Stack overflow

In software, a stack overflow occurs if the call stack pointer exceeds the stack bound. The call stack may consist of a limited amount of address space, often determined at the start of the program. The size of the call stack depends on many factors, including the programming language, machine architecture, multi-threading, and amount of available memory. When a program attempts to use more space than is available on the call stack (that is, when it attempts to access memory beyond the call stack's bounds, which is essentially a buffer overflow), the stack is said to overflow, typically resulting in a program crash.^[1]

Causes

Infinite recursion

The most-common cause of stack overflow is excessively deep or infinite recursion, in which a function calls itself so many times that the space needed to store the variables and information associated with each call is more than can fit on the stack.^[2]

Here is an example of infinite recursion in C:

int foo() {
    return foo();
}

The function foo, when it is invoked, continues to invoke itself, allocating additional space on the stack each time, until the stack overflows, resulting in a segmentation fault.^[2] However, some compilers implement tail-call optimization, allowing infinite recursion of a specific sort—tail recursion—to occur without stack overflow. This works because tail-recursion calls do not take up additional stack space.^[3]

Some C compiler options will effectively enable tail-call optimization; for example, compiling the above simple program using gcc with -O1 will result in a segmentation fault, but not when using -O2 or -O3, since these optimization levels imply the -foptimize-sibling-calls compiler option.^[4] Other languages, such as Scheme, require all implementations to include tail-recursion as part of the language standard.^[5]

Very deep recursion

A recursive function that terminates in theory but causes a call stack buffer overflow in practice can be fixed by transforming the recursion into a loop and storing the function arguments in an explicit stack (rather than the implicit use of the call stack). This is always possible because the class of primitive recursive functions is equivalent to the class of LOOP computable functions. Consider this example in C++-like pseudocode:

class SomeObject {
public:
    SomeObject* next;
};

void someFunction(SomeObject* argument) {
    if (getCondition()) {
        someFunction(argument.next);
    }
}

Stack<SomeObject*> s;

s.push(argument);
while (!s.empty()) {
    argument = s.pop();
    if (condition) {
        s.push(argument.next);
    }
}

A primitive recursive function like the one on the left side can always be transformed into a loop like on the right side.

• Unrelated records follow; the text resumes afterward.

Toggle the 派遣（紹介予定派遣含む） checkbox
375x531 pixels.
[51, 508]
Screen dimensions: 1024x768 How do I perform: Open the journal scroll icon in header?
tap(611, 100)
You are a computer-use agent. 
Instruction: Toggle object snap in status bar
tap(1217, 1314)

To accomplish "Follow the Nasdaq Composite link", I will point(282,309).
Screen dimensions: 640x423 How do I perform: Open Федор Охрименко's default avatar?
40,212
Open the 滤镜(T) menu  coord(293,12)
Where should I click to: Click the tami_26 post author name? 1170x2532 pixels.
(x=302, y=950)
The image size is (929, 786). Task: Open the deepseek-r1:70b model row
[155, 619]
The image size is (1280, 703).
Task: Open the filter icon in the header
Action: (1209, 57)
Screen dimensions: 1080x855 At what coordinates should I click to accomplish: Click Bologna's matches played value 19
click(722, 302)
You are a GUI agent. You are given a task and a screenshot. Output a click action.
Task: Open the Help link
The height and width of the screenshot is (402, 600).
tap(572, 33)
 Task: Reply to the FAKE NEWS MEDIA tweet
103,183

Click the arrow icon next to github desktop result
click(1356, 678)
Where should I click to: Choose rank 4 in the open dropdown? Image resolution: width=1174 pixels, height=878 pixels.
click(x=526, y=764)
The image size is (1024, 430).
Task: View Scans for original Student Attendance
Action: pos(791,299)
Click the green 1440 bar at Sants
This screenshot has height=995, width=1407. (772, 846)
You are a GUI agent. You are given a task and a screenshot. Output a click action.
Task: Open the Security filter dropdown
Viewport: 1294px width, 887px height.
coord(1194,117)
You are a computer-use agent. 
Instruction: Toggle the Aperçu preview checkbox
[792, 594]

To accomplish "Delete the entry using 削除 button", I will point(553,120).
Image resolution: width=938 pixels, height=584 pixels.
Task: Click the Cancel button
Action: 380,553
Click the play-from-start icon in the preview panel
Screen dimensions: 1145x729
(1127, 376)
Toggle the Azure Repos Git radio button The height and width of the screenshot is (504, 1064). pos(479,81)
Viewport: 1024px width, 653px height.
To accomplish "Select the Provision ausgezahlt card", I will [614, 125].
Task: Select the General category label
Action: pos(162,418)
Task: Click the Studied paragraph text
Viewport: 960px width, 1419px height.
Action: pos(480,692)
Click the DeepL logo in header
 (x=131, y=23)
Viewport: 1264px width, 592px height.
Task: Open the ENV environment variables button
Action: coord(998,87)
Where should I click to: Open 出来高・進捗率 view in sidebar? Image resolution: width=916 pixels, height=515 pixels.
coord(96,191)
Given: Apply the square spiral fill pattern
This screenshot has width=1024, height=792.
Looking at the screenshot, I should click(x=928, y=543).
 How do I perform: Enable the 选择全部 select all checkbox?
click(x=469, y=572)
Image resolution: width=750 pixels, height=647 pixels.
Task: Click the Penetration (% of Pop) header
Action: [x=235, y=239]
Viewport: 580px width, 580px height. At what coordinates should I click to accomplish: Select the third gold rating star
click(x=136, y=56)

A function like the example above on the left would not be a problem in an environment supporting tail-call optimization; however, it is still possible to create a recursive function that may result in a stack overflow in these languages. Consider the example below of two simple integer exponentiation functions.

int pow(int base, int exp) {
    if (exp > 0) {
        return base * pow(base, exp - 1);
    } else {
        return 1;
    }
}

int pow(int base, int exp) {
    return pow_accum(base, exp, 1);
}

int pow_accum(int base, int exp, int accum) {
    if (exp > 0) {
        return pow_accum(base, exp - 1, accum * base);
    } else {
        return accum;
    }
}

Both pow(base, exp) functions above compute an equivalent result, however, the one on the left is prone to causing a stack overflow because tail-call optimization is not possible for this function. During execution, the stack for these functions will look like this:

pow(5, 4)
5 * pow(5, 3)
5 * (5 * pow(5, 2))
5 * (5 * (5 * pow(5, 1)))
5 * (5 * (5 * (5 * pow(5, 0))))
5 * (5 * (5 * (5 * 1)))
625

pow(5, 4)
pow_accum(5, 4, 1)
pow_accum(5, 3, 5)
pow_accum(5, 2, 25)
pow_accum(5, 1, 125)
pow_accum(5, 0, 625)
625

Notice that the function on the left must store in its stack exp number of integers, which will be multiplied when the recursion terminates and the function returns 1. In contrast, the function at the right must only store 3 integers at any time, and computes an intermediary result which is passed to its following invocation. As no other information outside of the current function invocation must be stored, a tail-recursion optimizer can "drop" the prior stack frames, eliminating the possibility of a stack overflow.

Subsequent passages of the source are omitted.